No texto sobre a queda nos ciclos de fertilização, que percentual dos testes da Igenomix é feito em embriões congelados?

◆ Texto selecionado

——————

Segundo a diretora do laboratório especializado em genética reprodutiva Igenomix, Marcia Riboldi, desde dezembro o mercado tem sentido uma queda significativa no número de ciclos de fertilização, sobretudo no norte e nordeste. “Algumas clínicas que visitei disseram que faziam entre 20 e 30 ciclos por mês e agora estão fazendo entre 7 e 10”, indica.

Outra situação que Marcia aponta ter visto em clínicas de alto nível é a migração de pacientes para o exterior. “Além do zika, tem a instabilidade econômica que fez com que algumas pessoas esperassem.”

A expectativa é que este movimento de mercado não afete a receita do laboratório, já que 90% dos testes realizados pela Igenomix são feitos em embriões congelados. “Congelar antes de fazer o ciclo aumenta em 60% as taxas de sucesso.”

——————

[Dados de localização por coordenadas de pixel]
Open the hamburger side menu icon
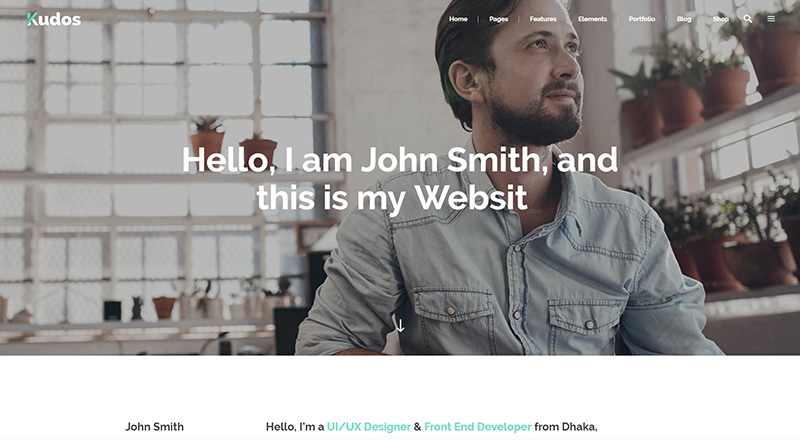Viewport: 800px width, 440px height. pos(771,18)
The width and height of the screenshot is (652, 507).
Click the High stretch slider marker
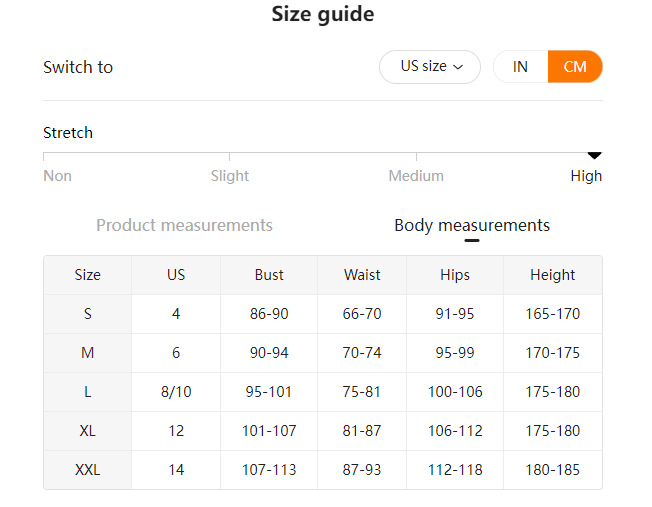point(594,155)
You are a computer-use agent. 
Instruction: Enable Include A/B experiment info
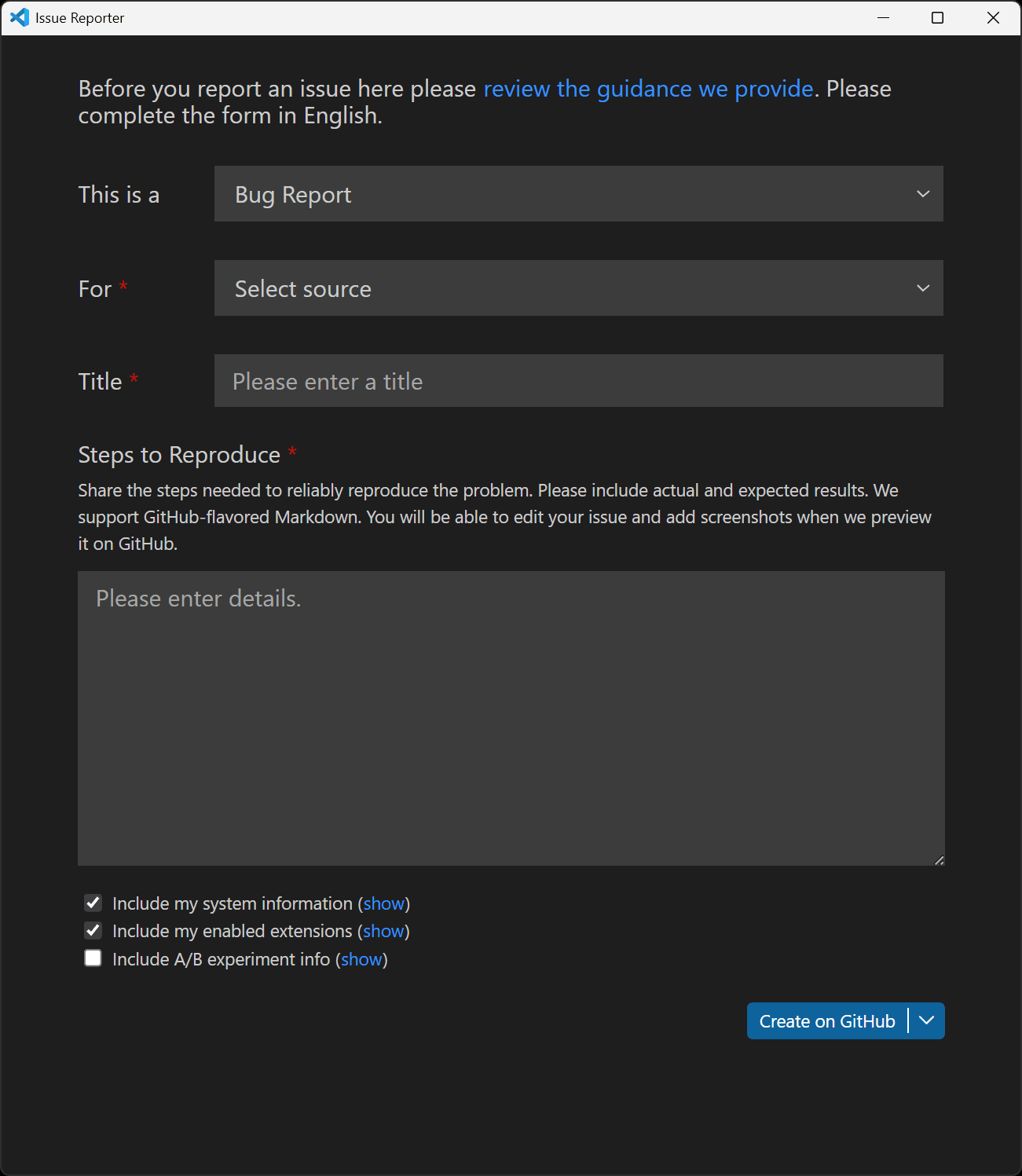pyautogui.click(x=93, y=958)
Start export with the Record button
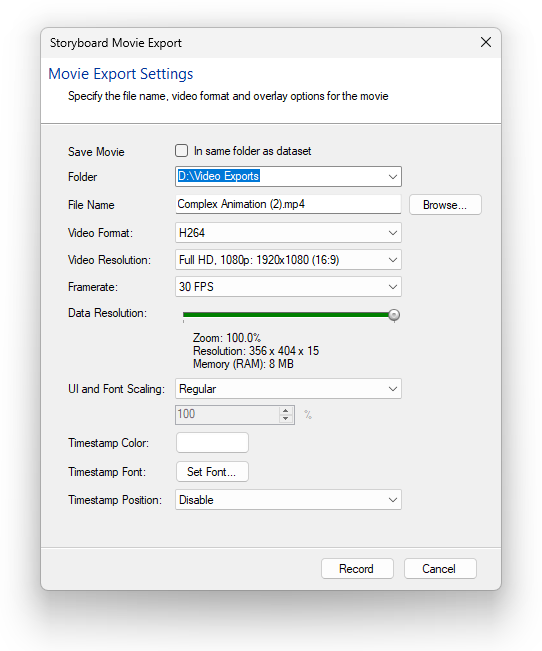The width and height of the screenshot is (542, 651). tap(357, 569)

——————

◆ Resultado
90% dos testes.